(Saved data entries)

##############################

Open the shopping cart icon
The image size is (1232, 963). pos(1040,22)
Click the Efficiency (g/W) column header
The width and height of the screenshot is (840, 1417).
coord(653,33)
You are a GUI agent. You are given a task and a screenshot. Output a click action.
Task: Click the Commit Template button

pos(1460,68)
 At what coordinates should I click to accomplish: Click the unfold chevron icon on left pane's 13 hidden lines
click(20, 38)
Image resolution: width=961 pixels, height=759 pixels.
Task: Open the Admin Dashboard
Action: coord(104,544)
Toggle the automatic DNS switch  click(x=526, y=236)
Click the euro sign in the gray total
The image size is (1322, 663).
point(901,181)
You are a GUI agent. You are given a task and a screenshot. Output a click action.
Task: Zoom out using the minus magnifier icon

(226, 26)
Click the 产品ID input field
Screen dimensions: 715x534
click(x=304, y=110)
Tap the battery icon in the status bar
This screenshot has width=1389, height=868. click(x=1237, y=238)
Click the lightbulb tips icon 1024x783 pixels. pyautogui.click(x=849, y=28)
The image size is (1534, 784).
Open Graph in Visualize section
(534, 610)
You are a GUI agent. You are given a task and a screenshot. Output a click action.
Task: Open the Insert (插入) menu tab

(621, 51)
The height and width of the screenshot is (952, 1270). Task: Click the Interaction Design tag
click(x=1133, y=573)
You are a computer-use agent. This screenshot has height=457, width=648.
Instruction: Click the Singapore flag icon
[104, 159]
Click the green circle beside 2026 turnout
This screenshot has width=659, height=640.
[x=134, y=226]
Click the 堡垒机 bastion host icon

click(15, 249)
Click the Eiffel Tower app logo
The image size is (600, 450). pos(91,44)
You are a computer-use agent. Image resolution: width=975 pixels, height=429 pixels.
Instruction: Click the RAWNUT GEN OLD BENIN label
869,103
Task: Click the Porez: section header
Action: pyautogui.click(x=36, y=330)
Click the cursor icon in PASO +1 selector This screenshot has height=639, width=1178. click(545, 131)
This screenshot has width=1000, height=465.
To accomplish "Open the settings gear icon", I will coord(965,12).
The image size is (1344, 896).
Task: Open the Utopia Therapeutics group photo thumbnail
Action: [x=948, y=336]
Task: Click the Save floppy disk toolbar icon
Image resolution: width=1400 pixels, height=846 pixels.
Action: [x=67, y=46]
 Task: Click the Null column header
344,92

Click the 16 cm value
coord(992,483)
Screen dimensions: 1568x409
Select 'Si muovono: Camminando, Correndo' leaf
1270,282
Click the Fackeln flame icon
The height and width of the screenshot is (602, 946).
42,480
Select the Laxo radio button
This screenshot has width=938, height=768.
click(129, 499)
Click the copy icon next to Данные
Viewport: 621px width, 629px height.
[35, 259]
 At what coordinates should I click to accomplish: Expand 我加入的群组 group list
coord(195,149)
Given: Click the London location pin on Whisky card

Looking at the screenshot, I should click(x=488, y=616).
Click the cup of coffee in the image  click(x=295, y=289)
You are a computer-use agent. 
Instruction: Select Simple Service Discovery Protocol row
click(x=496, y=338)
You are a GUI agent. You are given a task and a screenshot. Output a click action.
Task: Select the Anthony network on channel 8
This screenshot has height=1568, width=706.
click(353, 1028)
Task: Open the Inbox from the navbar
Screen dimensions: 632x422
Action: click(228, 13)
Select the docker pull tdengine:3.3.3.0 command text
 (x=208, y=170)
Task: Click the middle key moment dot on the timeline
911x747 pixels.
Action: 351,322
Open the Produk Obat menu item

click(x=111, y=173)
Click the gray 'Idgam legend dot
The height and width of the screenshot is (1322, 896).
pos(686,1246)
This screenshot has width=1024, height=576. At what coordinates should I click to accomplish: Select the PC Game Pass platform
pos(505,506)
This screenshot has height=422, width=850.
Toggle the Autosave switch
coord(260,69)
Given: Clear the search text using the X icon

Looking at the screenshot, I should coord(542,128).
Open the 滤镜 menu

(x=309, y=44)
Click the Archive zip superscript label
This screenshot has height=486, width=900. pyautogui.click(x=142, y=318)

##############################

## PROBLEM TO WORK ON
The records above should be returned exactly.

## ANSWER BOX
Open the shopping cart icon
The image size is (1232, 963). pos(1040,22)
Click the Efficiency (g/W) column header
The width and height of the screenshot is (840, 1417).
coord(653,33)
You are a GUI agent. You are given a task and a screenshot. Output a click action.
Task: Click the Commit Template button

pos(1460,68)
 At what coordinates should I click to accomplish: Click the unfold chevron icon on left pane's 13 hidden lines
click(20, 38)
Image resolution: width=961 pixels, height=759 pixels.
Task: Open the Admin Dashboard
Action: coord(104,544)
Toggle the automatic DNS switch  click(x=526, y=236)
Click the euro sign in the gray total
The image size is (1322, 663).
point(901,181)
You are a GUI agent. You are given a task and a screenshot. Output a click action.
Task: Zoom out using the minus magnifier icon

(226, 26)
Click the 产品ID input field
Screen dimensions: 715x534
click(x=304, y=110)
Tap the battery icon in the status bar
This screenshot has width=1389, height=868. click(x=1237, y=238)
Click the lightbulb tips icon 1024x783 pixels. pyautogui.click(x=849, y=28)
The image size is (1534, 784).
Open Graph in Visualize section
(534, 610)
You are a GUI agent. You are given a task and a screenshot. Output a click action.
Task: Open the Insert (插入) menu tab

(621, 51)
The height and width of the screenshot is (952, 1270). Task: Click the Interaction Design tag
click(x=1133, y=573)
You are a computer-use agent. This screenshot has height=457, width=648.
Instruction: Click the Singapore flag icon
[104, 159]
Click the green circle beside 2026 turnout
This screenshot has width=659, height=640.
[x=134, y=226]
Click the 堡垒机 bastion host icon

click(15, 249)
Click the Eiffel Tower app logo
The image size is (600, 450). pos(91,44)
You are a computer-use agent. Image resolution: width=975 pixels, height=429 pixels.
Instruction: Click the RAWNUT GEN OLD BENIN label
869,103
Task: Click the Porez: section header
Action: pyautogui.click(x=36, y=330)
Click the cursor icon in PASO +1 selector This screenshot has height=639, width=1178. click(545, 131)
This screenshot has width=1000, height=465.
To accomplish "Open the settings gear icon", I will coord(965,12).
The image size is (1344, 896).
Task: Open the Utopia Therapeutics group photo thumbnail
Action: [x=948, y=336]
Task: Click the Save floppy disk toolbar icon
Image resolution: width=1400 pixels, height=846 pixels.
Action: [x=67, y=46]
 Task: Click the Null column header
344,92

Click the 16 cm value
coord(992,483)
Screen dimensions: 1568x409
Select 'Si muovono: Camminando, Correndo' leaf
1270,282
Click the Fackeln flame icon
The height and width of the screenshot is (602, 946).
42,480
Select the Laxo radio button
This screenshot has width=938, height=768.
click(129, 499)
Click the copy icon next to Данные
Viewport: 621px width, 629px height.
[35, 259]
 At what coordinates should I click to accomplish: Expand 我加入的群组 group list
coord(195,149)
Given: Click the London location pin on Whisky card

Looking at the screenshot, I should click(x=488, y=616).
Click the cup of coffee in the image  click(x=295, y=289)
You are a computer-use agent. 
Instruction: Select Simple Service Discovery Protocol row
click(x=496, y=338)
You are a GUI agent. You are given a task and a screenshot. Output a click action.
Task: Select the Anthony network on channel 8
This screenshot has height=1568, width=706.
click(353, 1028)
Task: Open the Inbox from the navbar
Screen dimensions: 632x422
Action: click(228, 13)
Select the docker pull tdengine:3.3.3.0 command text
 (x=208, y=170)
Task: Click the middle key moment dot on the timeline
911x747 pixels.
Action: 351,322
Open the Produk Obat menu item

click(x=111, y=173)
Click the gray 'Idgam legend dot
The height and width of the screenshot is (1322, 896).
pos(686,1246)
This screenshot has width=1024, height=576. At what coordinates should I click to accomplish: Select the PC Game Pass platform
pos(505,506)
This screenshot has height=422, width=850.
Toggle the Autosave switch
coord(260,69)
Given: Clear the search text using the X icon

Looking at the screenshot, I should coord(542,128).
Open the 滤镜 menu

(x=309, y=44)
Click the Archive zip superscript label
This screenshot has height=486, width=900. pyautogui.click(x=142, y=318)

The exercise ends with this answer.